-- Opening Marker --
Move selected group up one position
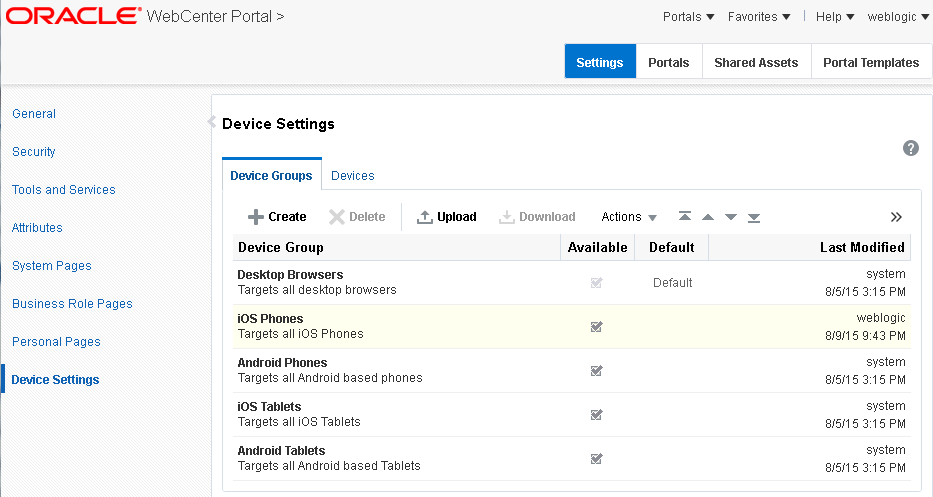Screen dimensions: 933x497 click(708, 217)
-- Closing Marker --
-- Opening Marker --
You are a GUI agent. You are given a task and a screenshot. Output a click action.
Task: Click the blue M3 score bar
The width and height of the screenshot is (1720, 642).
-- Closing Marker --
-- Opening Marker --
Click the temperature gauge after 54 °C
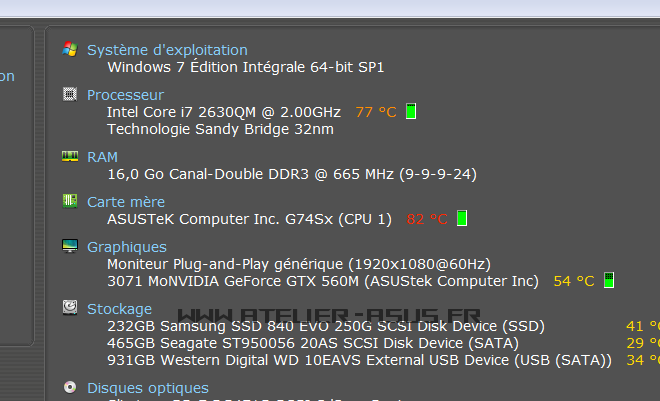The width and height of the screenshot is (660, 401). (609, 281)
-- Closing Marker --
**Your goal:** Every line above from the line with "Task: Click the blue M3 score bar" to the line with "The width and height of the screenshot is (1720, 642).", inclusive, must be returned exactly; no other line belongs in the reply.

**Reply:**
Task: Click the blue M3 score bar
The width and height of the screenshot is (1720, 642).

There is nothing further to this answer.